We have developed a system of medically proven safety steps that we formulated into a bundle called the ABCDEFs or A2F Bundle for short. When used at the bedside, this bundle allows the person to be awake, liberated from life support much earlier, and to engage with loved ones more meaningfully. Overall, this is a program that uplifts the patient and respects each person’s inherent dignity. It’s all about eye contact and respecting the full personhood of each patient and the entire family. While that may sound warm and fuzzy to some who are thinking of the technologically driven environment of the ICU, I assure you, our data are robust and published in the highest tier medical journals, while, at the same time, based on core element of humanity.
This is a remarkable finding on your part, but perhaps just as remarkable is that it hasn’t been discovered sooner – especially because so much of this seems just like common sense when it comes to caring for patients as in the fullness of who they are. I have my own views on why this is likely the case, as anyone who has read Losing Our Dignity knows, but I’m curious about your view. Why was this missed for so long?
Your book, Losing Our Dignity, is a great example of the thought process that drives me each day, Dr. Camosy. I think that one of the reasons it took so long to find our way back to the essence of our calling, to serve others completely, is that medical advances and the beeps and buzzers are very alluring. I was at first drawn to the shiny science and it took my eyes off the person in the hospital gown. I had shame and felt convicted for years, which drove me to get the funding to do these studies to disprove the status quo in lieu of this newer way with the A2F Bundle. It feels good to be back on track, especially when for many years afterwards, I’m in contact with survivors of the families of the deceased who tell me how powerful their ICU experience and recovery period were for them. I think about the line from the Serenity Prayer, “Accepting hardship as a pathway to peace.” Whatever I can do to reduce human suffering is good, and if that hardship in their lives can ultimately become a pathway to peace, then it was my privilege to be a widget along the way.
So much of what you have found and stand for as researcher and clinical either comes out of or is consistent with doing medicine in a theological context. But obviously there are challenges in today’s environment for doing that. How can we reconnect theology to medicine in our contemporary context?

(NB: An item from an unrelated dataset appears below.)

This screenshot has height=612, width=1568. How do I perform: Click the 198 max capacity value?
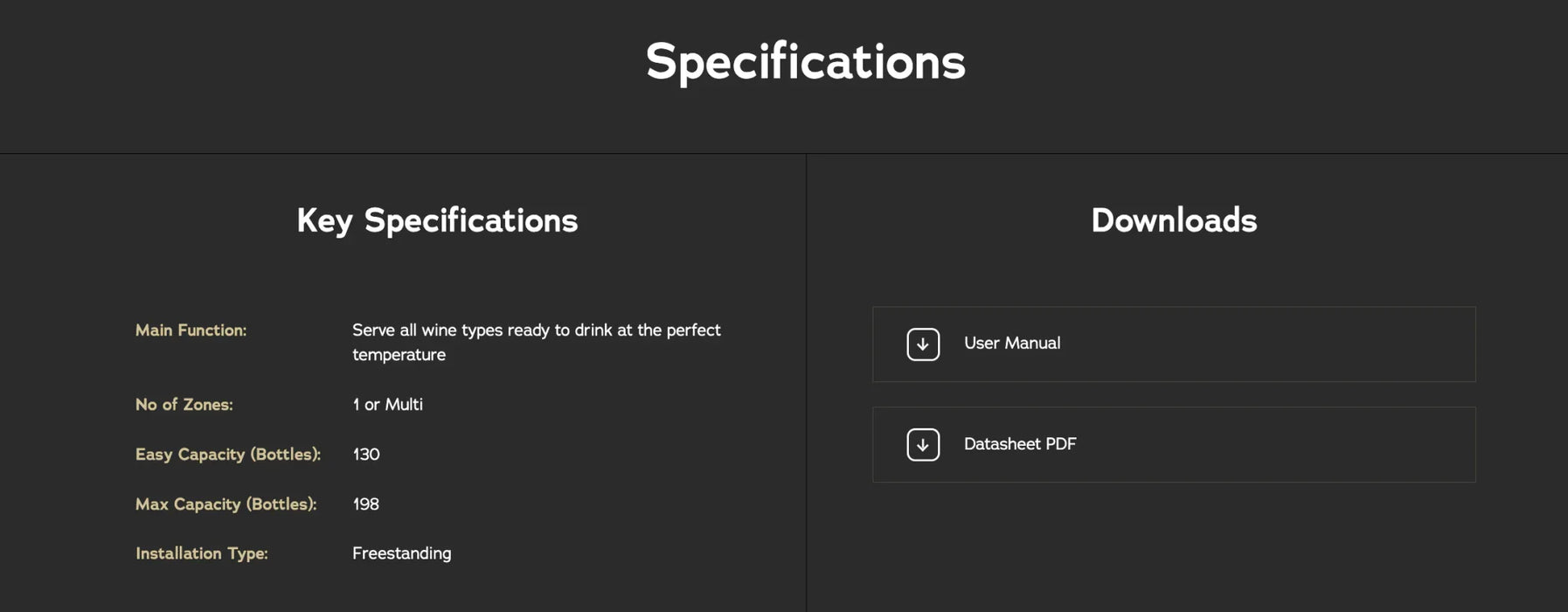pyautogui.click(x=365, y=504)
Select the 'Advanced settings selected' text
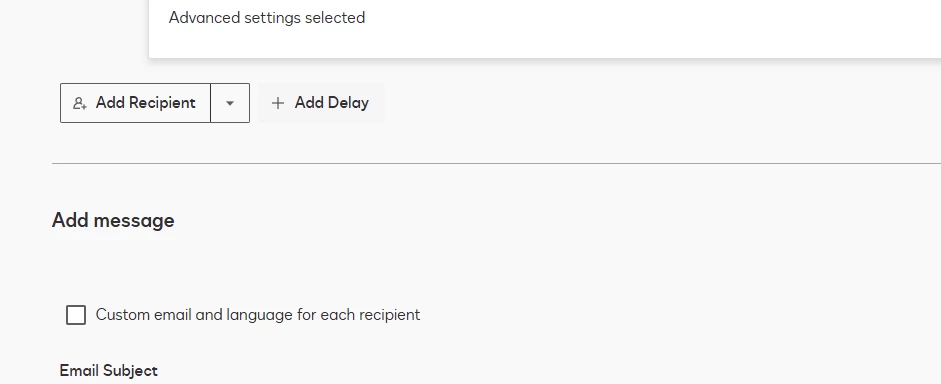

I believe it all boils down to our purpose. I am not there for me, for career success, money, or fame. Nightly, because I have a problem with pride, I say the Humility Novena with my wife. I am there to allow God to insert me into other’s lives to provide mercy. I want to dive into the chaos of their lives and provide lifting and healing. Mercy. If that isn’t connecting theology to medicine, then what is?